Seperti perasaan bahagia misalnya, bisa membawa kita pada keadaan yang lebih terbuka, tidak terkungkung dengan isu-isu mengerikan terkait Covid-19. Jika kita maknai dengan sudut pandang positif, maka tidak sedikit dampak positif yang hadir. Seperti yang dikatakan Seligman dalam bukunya yang berjudul Authentic happiness, kebahagiaan sesungguhnya merupakan suatu hasil penilaian terhadap diri dan hidup yang memuat emosi positif, seperti kenyamanan dan kegembiraan yang meluap. Alan Carr menyatakan bahwa kebahagiaan dapat memberikan berbagai dampak positif dalam segala aspek kehidupan dan akan mengarahkan pada hidup yang lebih baik, misalnya memberikan kita kesempatan untuk menciptakan hubungan yang lebih baik, menunjukkan produktivitas yang lebih besar, memiliki umur yang lebih panjang, meningkatkan kesehatan yang lebih baik, kreativitas yang tinggi dan kemampuan pemecahan masalah serta membuat keputusan mengenai rencana hidup dengan lebih baik.
ADVERTISEMENT
Menurut Hurlock terdapat tiga aspek kebahagiaan yaitu penerimaan, kasih sayang, dan pencapaian. Sebaik-baiknya sikap menerima adalah jika kita dapat menerima keadaan sekarang dengan ikhlas dan lapang dada, menyerahkan segala kegelisahan pada sang Maha segalaNya. Dengan begitu kita akan merasa lebih tenang meski berada ditengah kelumpuhan sosial. Dalam masa pandemi saat ini kasih sayang akan lebih tercurahkan, terkhusus dengan keluarga di mana momen kebersamaan menjadi media paling haru untuk menebar kasih sayang sesama. Sedangkan untuk pencapaian akan terasa sangat ringan jika kita berhasil menjadikan pencapaian ini sebagai ajang terealisasikannya manajemen pikiran dan emosi yang positif selama menghadapi pandemi.

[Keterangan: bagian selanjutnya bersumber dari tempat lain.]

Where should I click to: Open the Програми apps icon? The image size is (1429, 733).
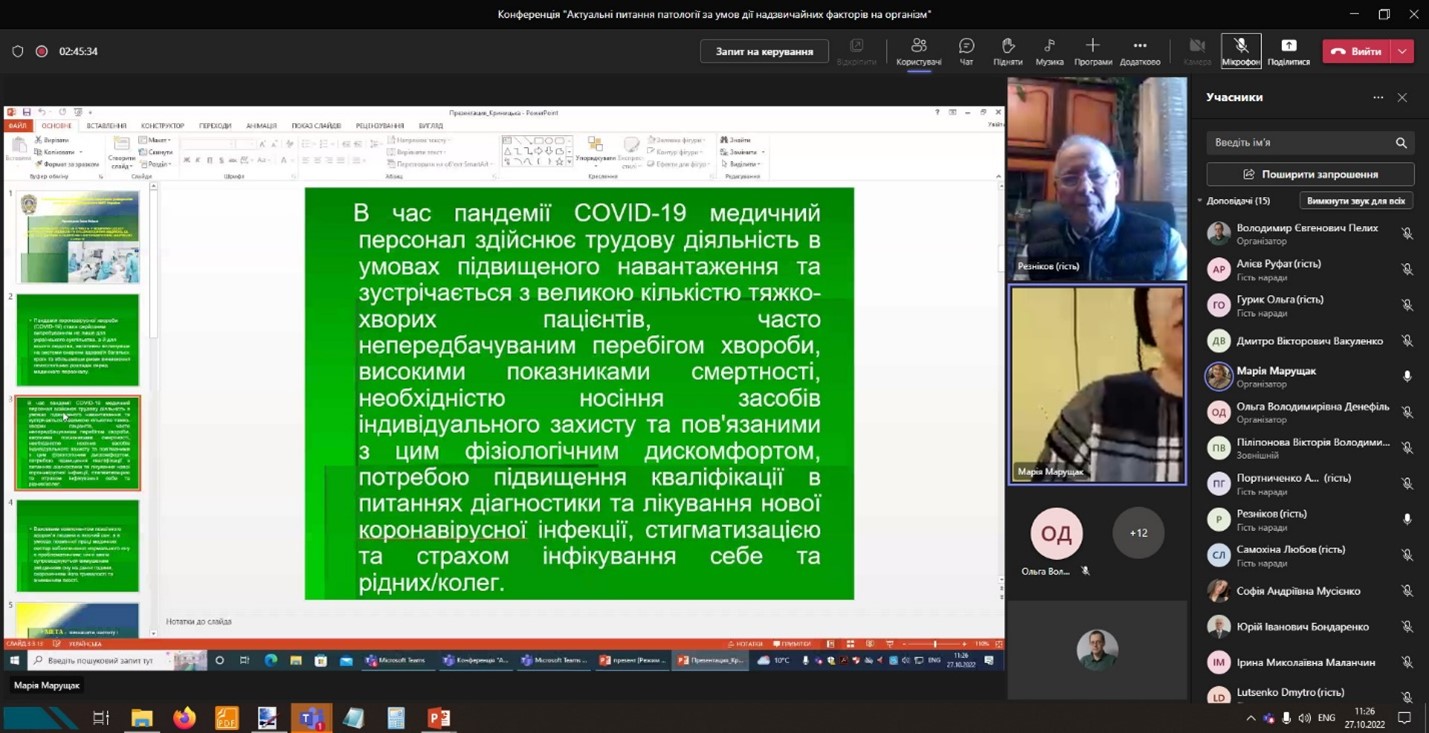(x=1092, y=51)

Martin E. P Seligman sebagai seorang pelopor Psikologi Positif, ikut mensponsori terkait kebahagiaan sebagai kiat menyikapi pandemi Covid-19. Sebagai salah satu cabang ilmu psikologi modern, psikologi positif mengambil peran dalam peningkatan kualitas hidup dengan konsep dasarnya yang berkaitan dengan eudaimonia yaitu “kehidupan yang baik”. Kemunculan psikologi positif ini merupakan kajian modern dalam dunia psikologi dengan harapan dapat mendorong manusia untuk menyadari sifat positif yang dimilikinya sehingga dapat mencapai kehidupan yang berkualitas.
ADVERTISEMENT
Sejatinya kebahagiaan bukanlah segala hal yang bernilai materi saja, akan tetapi kebahagiaan dalam hal ini bagaimana kita dapat mengeskpresikan rasa syukur atas segala yang telah Allah berikan. Terutama nikmat sehat, dengan begitu kita dapat melakukan segala hal yang bersifat positif. Maka, penting bagi setiap individu untuk menumbuhkan rasa bahagia sebagai upaya dalam menghadapi kegelisahan global yang tak kunjung usai.